篠本家の馬頭観音(板橋区徳丸)
前谷津川の左岸は南面の傾斜地で、そこから台地上にかけては日当たりが良く、今でも旧家が多く残っている。多くの家には屋敷神があり、武蔵野の農家の印象を残している。そんな旧家のひとつと思われるのがこの篠本家で、塀に馬頭観音が格納してある。
この馬頭観音はなぜか板橋区の資料にも載っていない。篠本家の名前についても近隣の他の庚申塔や石仏にもほとんど出てこない事と関係があるのだろうか。篠本という名前は姓のデータで調べると甲斐の国起源で、東京、茨城、大阪、兵庫に多い。全国には1500人ほどの篠本さんがいらっしゃるようだ。しかし篠家という旧家が練馬近辺(特に下練馬村)では特にリーダー的な存在だったことから、その分家か隠居が元篠家ということで篠本を名乗った可能性も十分にあり得ると私は考えている。

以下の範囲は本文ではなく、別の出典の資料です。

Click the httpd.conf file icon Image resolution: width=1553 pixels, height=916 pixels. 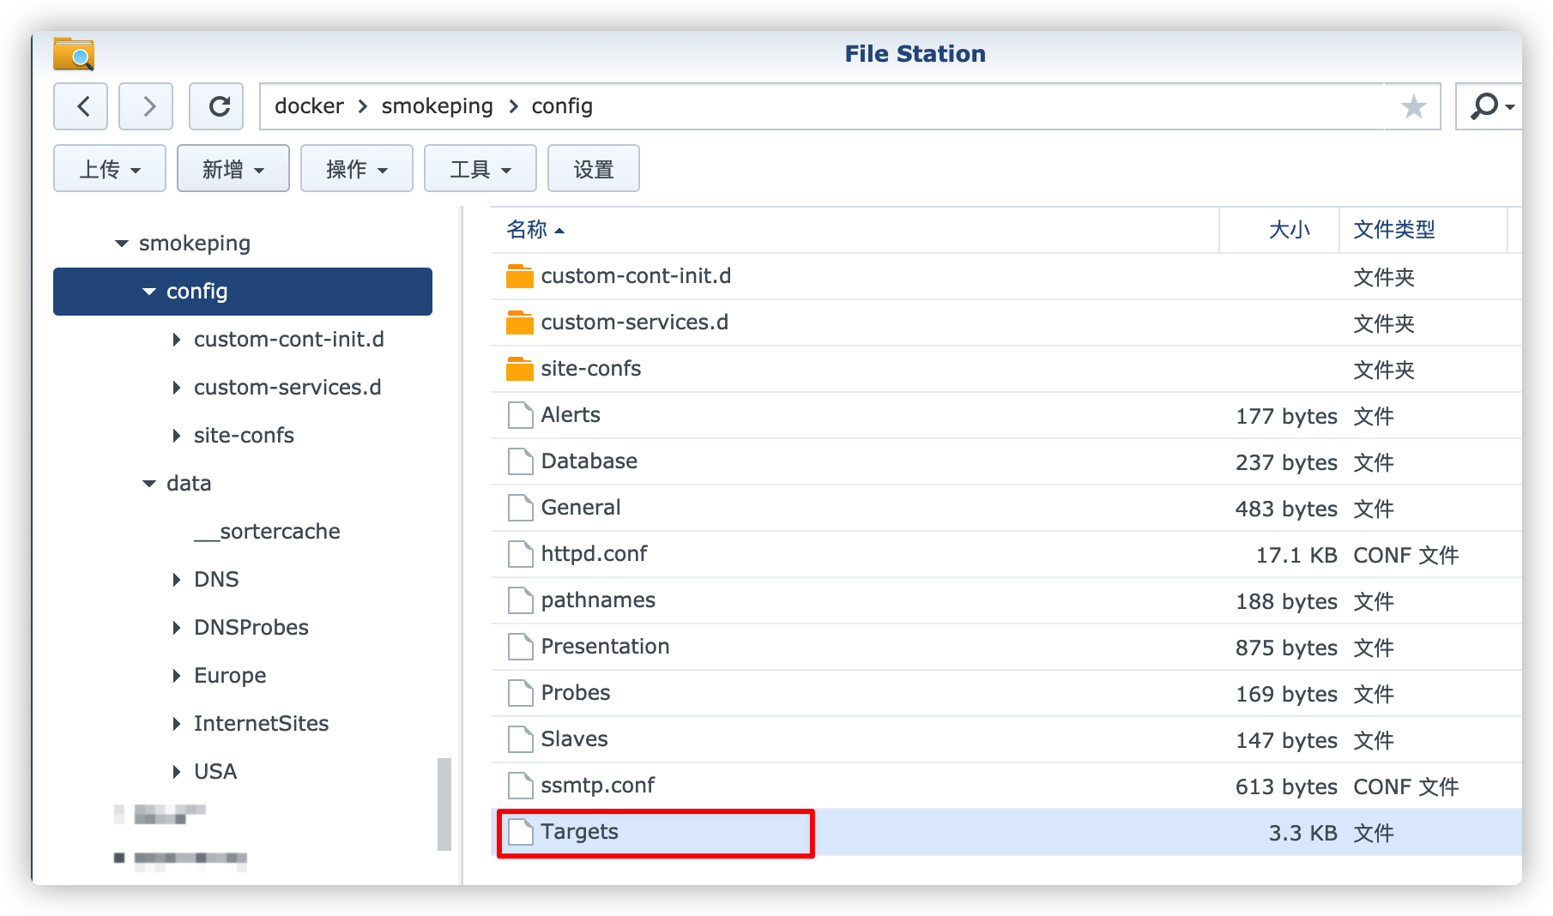pos(519,554)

馬頭観音は角柱型で、正面には「奉勧請南無馬頭観世音菩薩」、その右に「具一切功徳慈眼視衆生」、左に「福聚海無償是故於順禮」とある。造立年は大正3年(1914)2月の建立と書かれており、願主名は篠本善之叡と読める。旧家の多い徳丸はあちこちにこういった個人所有の石仏があって散策の楽しみは深い。